= J. Eliot B. Moss =

American computer scientist

J. Eliot B. Moss is an American computer scientist active in the fields of garbage collection and multiprocessor synchronization. He is co-inventor with Maurice Herlihy of transactional memory.

He is currently (2012) a Professor of computer science at University of Massachusetts Amherst. He has served on the executive committee of SIGPLAN, the Special Interest Group for programming languages for the Association for Computing Machinery. In 2007 he was inducted as Fellow of the ACM, and in 2008 as a Fellow of the IEEE. In 2012, his paper on transactional memory was recognized with a Dijkstra Prize, shared with Maurice Herlihy.

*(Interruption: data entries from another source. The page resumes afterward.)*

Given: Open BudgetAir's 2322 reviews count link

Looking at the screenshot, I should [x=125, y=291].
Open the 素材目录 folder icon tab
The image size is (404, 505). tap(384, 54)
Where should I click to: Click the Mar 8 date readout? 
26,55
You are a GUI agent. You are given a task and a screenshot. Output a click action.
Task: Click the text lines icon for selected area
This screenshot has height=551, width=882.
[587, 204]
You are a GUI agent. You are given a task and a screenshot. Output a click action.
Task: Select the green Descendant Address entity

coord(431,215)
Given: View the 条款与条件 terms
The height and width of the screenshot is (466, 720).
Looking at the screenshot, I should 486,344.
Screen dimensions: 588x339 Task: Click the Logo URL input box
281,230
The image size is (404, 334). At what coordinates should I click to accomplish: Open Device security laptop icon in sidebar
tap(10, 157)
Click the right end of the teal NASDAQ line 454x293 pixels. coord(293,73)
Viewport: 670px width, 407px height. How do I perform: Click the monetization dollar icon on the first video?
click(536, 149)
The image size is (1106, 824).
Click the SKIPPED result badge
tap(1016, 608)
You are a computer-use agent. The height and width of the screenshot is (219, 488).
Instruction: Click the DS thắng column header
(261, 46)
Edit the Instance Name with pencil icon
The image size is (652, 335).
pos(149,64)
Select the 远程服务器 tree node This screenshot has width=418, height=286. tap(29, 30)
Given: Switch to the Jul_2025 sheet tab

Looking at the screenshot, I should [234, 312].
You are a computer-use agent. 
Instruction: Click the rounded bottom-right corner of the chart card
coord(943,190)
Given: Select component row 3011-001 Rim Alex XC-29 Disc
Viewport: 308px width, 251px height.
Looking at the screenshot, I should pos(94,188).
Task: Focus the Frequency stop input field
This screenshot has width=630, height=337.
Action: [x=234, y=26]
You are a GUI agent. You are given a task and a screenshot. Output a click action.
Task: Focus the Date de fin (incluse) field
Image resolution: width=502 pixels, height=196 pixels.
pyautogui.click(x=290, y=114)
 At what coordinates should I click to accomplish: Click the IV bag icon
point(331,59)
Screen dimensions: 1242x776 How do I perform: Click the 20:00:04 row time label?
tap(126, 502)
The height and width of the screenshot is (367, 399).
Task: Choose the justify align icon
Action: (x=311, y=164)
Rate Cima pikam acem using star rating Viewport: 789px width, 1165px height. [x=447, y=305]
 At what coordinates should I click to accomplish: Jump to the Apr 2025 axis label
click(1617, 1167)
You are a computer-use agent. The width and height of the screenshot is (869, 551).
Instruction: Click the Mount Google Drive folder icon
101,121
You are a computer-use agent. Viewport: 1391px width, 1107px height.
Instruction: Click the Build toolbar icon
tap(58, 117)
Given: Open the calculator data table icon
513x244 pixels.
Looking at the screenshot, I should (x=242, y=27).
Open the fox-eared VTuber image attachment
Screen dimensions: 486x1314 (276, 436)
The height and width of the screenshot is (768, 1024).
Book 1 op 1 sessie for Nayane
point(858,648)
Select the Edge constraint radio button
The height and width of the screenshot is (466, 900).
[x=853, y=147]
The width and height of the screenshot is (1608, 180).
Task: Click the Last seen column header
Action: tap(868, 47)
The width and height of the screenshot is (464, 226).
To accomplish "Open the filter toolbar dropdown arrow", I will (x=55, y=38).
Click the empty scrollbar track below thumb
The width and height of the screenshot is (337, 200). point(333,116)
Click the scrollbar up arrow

He is also an Episcopal priest, ordained in 2005, currently serving as Vicar of St. John's Episcopal Church, Ashfield, MA. He resides in Amherst, MA, is married, and has a son and a daughter. He received degrees from the Massachusetts Institute of Technology, completing a BSEE in 1975, MSEE in 1978, and PhD in 1981. His dissertation was on nested transactions and was later published in a slightly revised form by the MIT Press (1985). He is co-author of The Garbage Collection Handbook with Richard Jones and Antony Hosking, published in 2011 by Chapman and Hall.